If the Cabeza de Vaca report or the rumors surrounding it whetted the appeitites of Spaniards for further exploration of the northern rim of New Spain, it is difficult to see why. His narrative is one of incredible hardship and of a brutal struggle for existence. From the moment he and his compatriots set foot in Florida in 1528 until they made their way back to Mexico in 1536, they faced one crisis after another. The swampy coastal areas of Florida and the Gulf Coast and the deserts of northern Mexico were difficult to cross. When the Spaniards took to the Gulf of Mexico to escape the rigors and hazards of land travel, they had to endure the broiling sun by day, bone-chilling cold at night, terrible thirst, and howling storms. Many Indians were hostile, refused the Spaniards food and shelter, and continuously harassed them. Cabeza da Vaca, although holding strongly to the noble savage view of the natives, also saw them as barbarians, particularly when he observed their habits of piercing their breasts, noses, and ears with reeds and killing their infant daughters. To survive, Cabeza de Vaca lived like an animal. Roaming about virtually naked, he reported at one juncture: “Like snakes we shed our skin twice a year.” For food he had to eat what nature or the Indians provided—prickly pears, crawfish, roots, deer, deer tallow, and corn when he could secure it. In the end it is not surprising that storms, illness, exposure, Indian attacks, and starvation spared only four of the Spaniards.

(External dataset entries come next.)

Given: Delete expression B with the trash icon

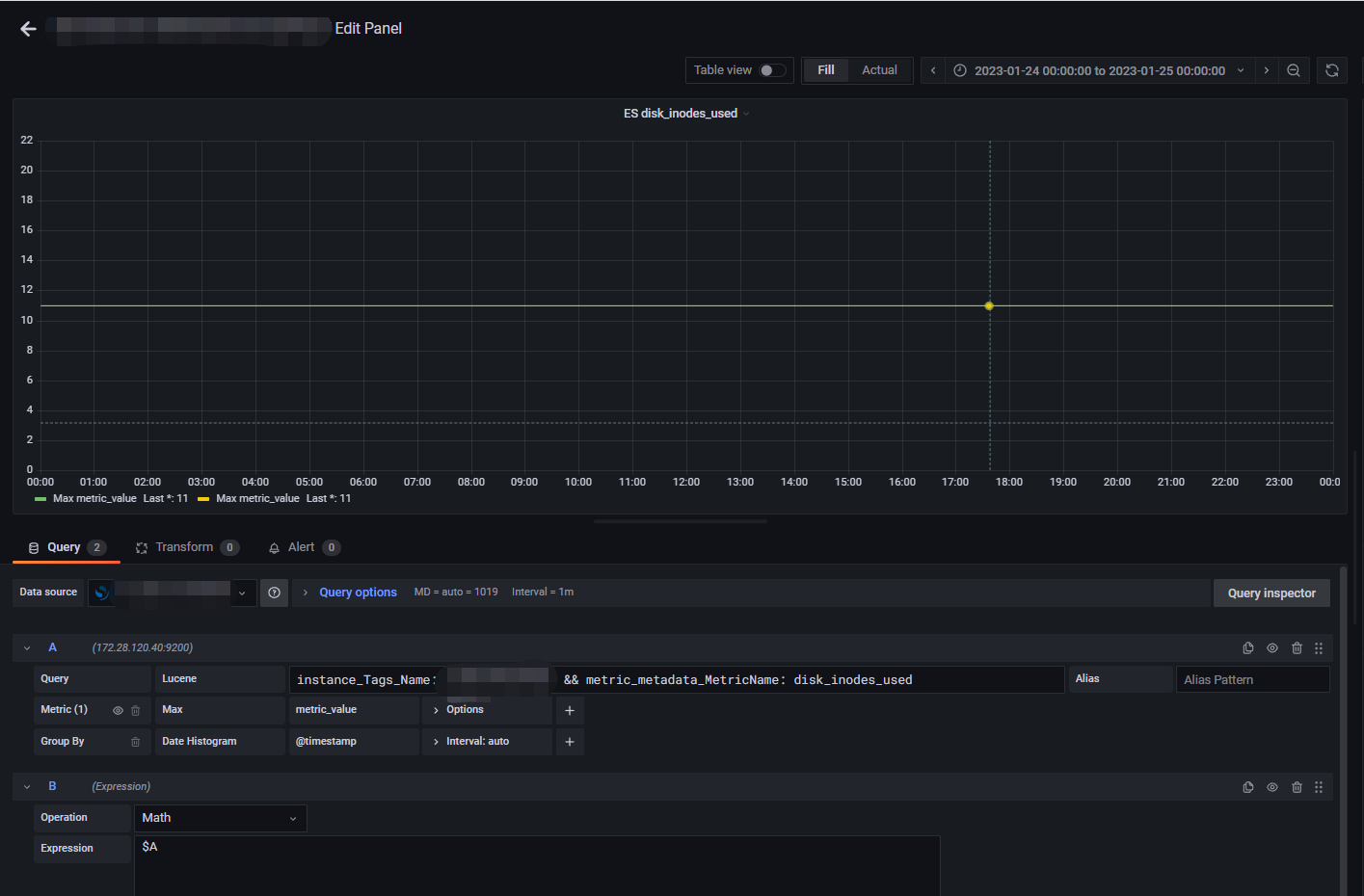Looking at the screenshot, I should point(1297,786).
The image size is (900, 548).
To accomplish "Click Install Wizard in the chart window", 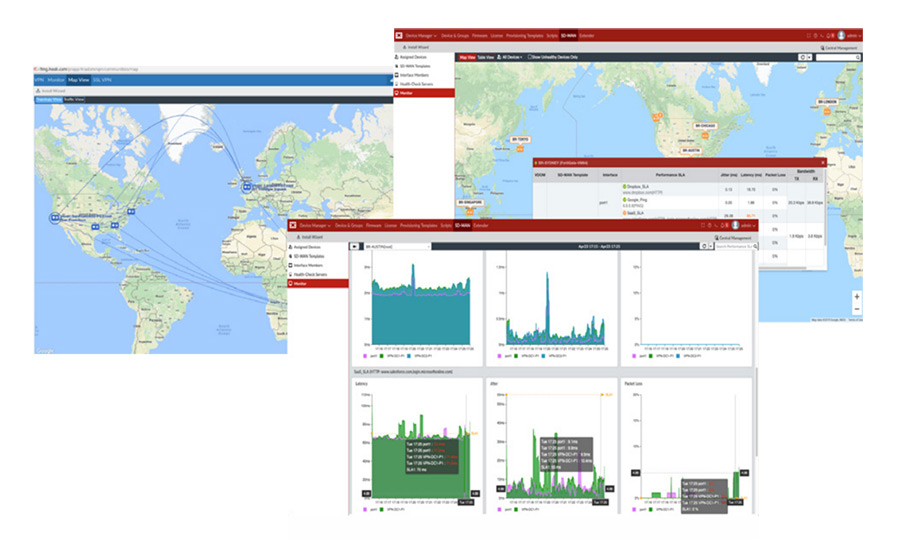I will pyautogui.click(x=312, y=238).
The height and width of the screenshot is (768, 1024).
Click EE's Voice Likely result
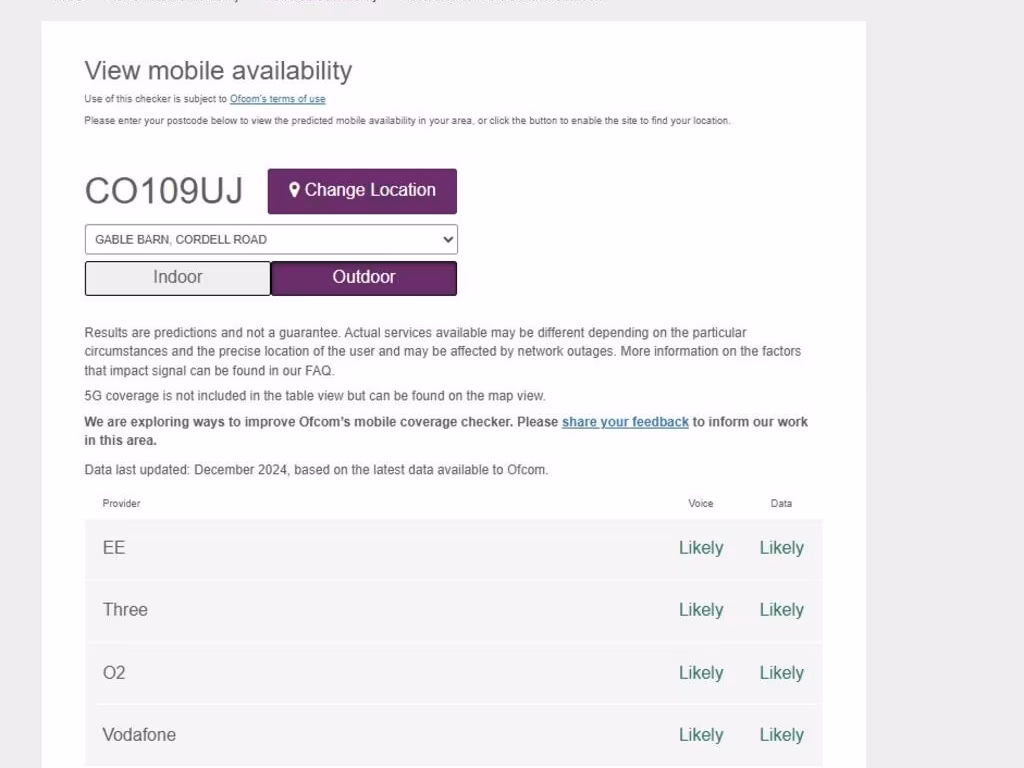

Little in the published report gave the impression that northern New Spain was a land flowing with milk and honey. If the legend of the Seven Cities of Cíbola stemmed from the Cabeza de Vaca story, it could only have gained acceptance through rumors and hearsay. He found little gold or silver, only coral beads, turquoise, and malachites. Occasionally he travelled through rich, fertile land needing habitation and improvement by “reasonable people,” but otherwise the region was harsh and brutal and peopled by strange, uncivilized natives, who could hardly have been characterized as exotic, even by the imaginative Mediterranean mind of the sixteenth century.